Вот за этой-то вёрсткой он и просидел минуту или даже две, но поскольку, во-первых, если и не сама усталость, то уж, во всяком случае, мысли о ней удивительно жарки, искристы и остры, а во-вторых, человек (человек вообще, с артиклем настолько неопределённым, что он берёт под своё крыло и кое-каких зверюшек, по мере сил и возможностей подражающих нам; так вот, поскольку человек) – существо люфтовое, зазорное, нефиксированно болтающееся между сакральным верхом и телесным низом, поскольку, повторимся, эти во-первых и во-вторых как-то за здоро́во живешь приобняли Петра, то мысли его, уставшие вдруг быть ответственными и последовательными, вальяжно облокотились обо что-то другое, более эфирное или, уж не знаю, более кефирное, засквозили прорехами и по своему какому-то совершенно необязательному хотению повели Петра путём телесного низа, в душ, пахнувший хлоркой и почти вавилонским в своей неуловимой сложности запахом чужих людей, под тугие и тонкие струи жизнеутверждающей воды.

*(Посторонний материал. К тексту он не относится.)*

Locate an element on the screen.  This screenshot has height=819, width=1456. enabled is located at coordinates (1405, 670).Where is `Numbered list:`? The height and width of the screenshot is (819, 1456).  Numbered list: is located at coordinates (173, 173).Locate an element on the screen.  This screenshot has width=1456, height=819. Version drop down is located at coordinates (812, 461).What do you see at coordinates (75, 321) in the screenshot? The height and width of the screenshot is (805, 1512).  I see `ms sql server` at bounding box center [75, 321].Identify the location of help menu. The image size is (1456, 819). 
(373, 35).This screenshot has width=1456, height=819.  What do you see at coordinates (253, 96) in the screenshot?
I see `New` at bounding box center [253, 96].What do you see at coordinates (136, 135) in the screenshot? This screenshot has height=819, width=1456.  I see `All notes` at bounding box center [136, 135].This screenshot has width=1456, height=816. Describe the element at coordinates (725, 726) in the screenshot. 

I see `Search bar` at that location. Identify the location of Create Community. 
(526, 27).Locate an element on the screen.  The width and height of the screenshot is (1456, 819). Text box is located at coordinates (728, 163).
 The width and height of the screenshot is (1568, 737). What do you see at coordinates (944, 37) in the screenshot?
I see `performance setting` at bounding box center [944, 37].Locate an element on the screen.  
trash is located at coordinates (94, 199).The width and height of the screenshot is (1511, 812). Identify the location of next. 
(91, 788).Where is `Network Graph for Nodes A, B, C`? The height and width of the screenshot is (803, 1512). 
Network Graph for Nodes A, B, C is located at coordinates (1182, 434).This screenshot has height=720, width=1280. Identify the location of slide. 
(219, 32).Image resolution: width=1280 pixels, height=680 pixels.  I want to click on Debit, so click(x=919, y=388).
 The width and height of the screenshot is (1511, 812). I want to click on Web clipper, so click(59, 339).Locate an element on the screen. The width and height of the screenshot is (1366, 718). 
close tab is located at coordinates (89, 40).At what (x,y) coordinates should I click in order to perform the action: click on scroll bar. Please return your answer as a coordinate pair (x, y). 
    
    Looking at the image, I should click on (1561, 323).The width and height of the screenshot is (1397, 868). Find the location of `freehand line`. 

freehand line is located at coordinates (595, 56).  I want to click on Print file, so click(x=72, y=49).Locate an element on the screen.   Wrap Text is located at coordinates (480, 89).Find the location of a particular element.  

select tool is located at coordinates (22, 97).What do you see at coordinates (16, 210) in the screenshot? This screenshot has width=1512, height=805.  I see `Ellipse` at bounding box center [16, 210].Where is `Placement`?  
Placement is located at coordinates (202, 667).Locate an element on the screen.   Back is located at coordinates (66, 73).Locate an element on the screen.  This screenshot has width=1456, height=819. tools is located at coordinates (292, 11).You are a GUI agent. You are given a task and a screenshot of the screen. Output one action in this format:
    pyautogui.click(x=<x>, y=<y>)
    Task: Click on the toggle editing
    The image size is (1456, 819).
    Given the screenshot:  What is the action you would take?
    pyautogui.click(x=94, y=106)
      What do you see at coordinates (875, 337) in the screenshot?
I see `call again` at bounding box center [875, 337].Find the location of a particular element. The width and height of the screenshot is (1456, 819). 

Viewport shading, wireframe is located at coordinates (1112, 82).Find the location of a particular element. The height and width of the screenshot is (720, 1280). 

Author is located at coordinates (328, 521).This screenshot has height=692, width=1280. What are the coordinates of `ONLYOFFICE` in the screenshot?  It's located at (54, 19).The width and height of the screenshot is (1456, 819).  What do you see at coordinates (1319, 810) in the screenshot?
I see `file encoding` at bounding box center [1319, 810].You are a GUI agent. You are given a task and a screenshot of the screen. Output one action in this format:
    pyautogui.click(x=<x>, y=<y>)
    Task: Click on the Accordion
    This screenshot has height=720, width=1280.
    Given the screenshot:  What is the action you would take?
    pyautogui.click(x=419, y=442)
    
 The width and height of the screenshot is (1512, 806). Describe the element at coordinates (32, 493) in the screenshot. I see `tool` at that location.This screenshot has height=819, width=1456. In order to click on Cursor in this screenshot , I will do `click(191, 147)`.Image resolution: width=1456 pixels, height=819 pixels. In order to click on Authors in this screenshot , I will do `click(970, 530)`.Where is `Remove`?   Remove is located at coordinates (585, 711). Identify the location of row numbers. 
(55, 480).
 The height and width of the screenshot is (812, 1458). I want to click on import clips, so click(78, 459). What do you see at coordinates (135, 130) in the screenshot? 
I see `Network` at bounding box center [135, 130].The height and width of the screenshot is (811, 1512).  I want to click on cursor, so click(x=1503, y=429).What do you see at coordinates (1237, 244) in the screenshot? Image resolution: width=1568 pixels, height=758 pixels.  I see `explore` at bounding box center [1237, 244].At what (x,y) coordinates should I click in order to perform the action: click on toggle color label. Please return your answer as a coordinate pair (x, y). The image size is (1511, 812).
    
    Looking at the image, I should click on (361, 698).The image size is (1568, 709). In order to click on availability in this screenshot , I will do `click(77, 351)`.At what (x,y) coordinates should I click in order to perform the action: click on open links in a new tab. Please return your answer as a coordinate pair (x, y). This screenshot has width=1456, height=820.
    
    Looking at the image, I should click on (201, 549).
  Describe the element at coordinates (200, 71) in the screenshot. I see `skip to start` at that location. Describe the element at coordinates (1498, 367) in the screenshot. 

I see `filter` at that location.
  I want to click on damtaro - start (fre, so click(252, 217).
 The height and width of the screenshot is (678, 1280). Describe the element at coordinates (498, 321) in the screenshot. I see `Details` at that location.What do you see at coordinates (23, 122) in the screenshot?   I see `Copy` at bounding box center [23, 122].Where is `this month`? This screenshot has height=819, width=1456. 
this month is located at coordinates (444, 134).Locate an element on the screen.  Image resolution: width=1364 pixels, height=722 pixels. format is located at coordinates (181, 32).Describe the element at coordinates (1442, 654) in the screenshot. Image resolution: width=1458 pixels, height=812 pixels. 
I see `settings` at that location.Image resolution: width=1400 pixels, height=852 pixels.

Вечер не был прохладным, но откуда-то из Арктики всё же тянуло некоторым вольным подражанием зиме, и Петру, у которого волосы ещё не до конца просохли, было по-зимнему приятно от нежного прикосновения к вискам невидимых ледяных и как бы мятных подушечек. Он шёл по старой, знакомой, обрюзгшей улице, соединяющей площадь и гостиницу «Ереван», стараясь не узнавать её, стараясь узнать в ней незнакомую улицу, и чем больше у него это получалось, тем таинственней мерцала улыбка на его лице, тем уверенней становилась походка, тем более расширялся тот сегментик в его мозгу (пока ещё лилипутский, по правде сказать), который пытался уверить своего владельца, что всё происходящее с ним – пустое недоразумение, констелляция печальных невнятиц, что вот-вот, после какого-то маленького, разъясняющего всё события она распадётся сама собой, и мы все вместе, хором посмеёмся над дурачившими нас чрезвычайными происшествиями.

В незнакомом городе все улицы и дороги ведут в никуда, и Пётр, подозревая это, стремился идти по улице (которая называлась как-то убийственно смешно – улица имени Пионера Пиявкина, что ли) так, как будто бы он шёл в никуда, втайне надеясь, конечно, что это никуда окажется бледно-бирюзовой зарёй счастья или хотя бы спокойствия, в небе которого неподвижно чертит дугу накрест прикреплённая к воздуху сойка. В общем, на угрюмые булыжники главной площади города – площади имени того же Пионера Пиявкина, где каменный пионер с совиными бровями прижимал, как ребенка, к груди каменную гармошку, – Пётр вступил уже с чувством осторожной надежды, которое он вымучил-таки из себя за время шествия по незнакомойзнакомой27 жидкоосвещённой улочке, и вот такая-то надежда и дала ему силы выдержать клокочущий взгляд Павла, не очень видимый, но очень даже чувствуемый на фоне влажной темноты сего вечера, а также прилагавшийся к этому взгляду резкий рывок сбоку за рукав плаща:

– Петя, мы должны немедленно уйти отсюда. Все вопросы потом…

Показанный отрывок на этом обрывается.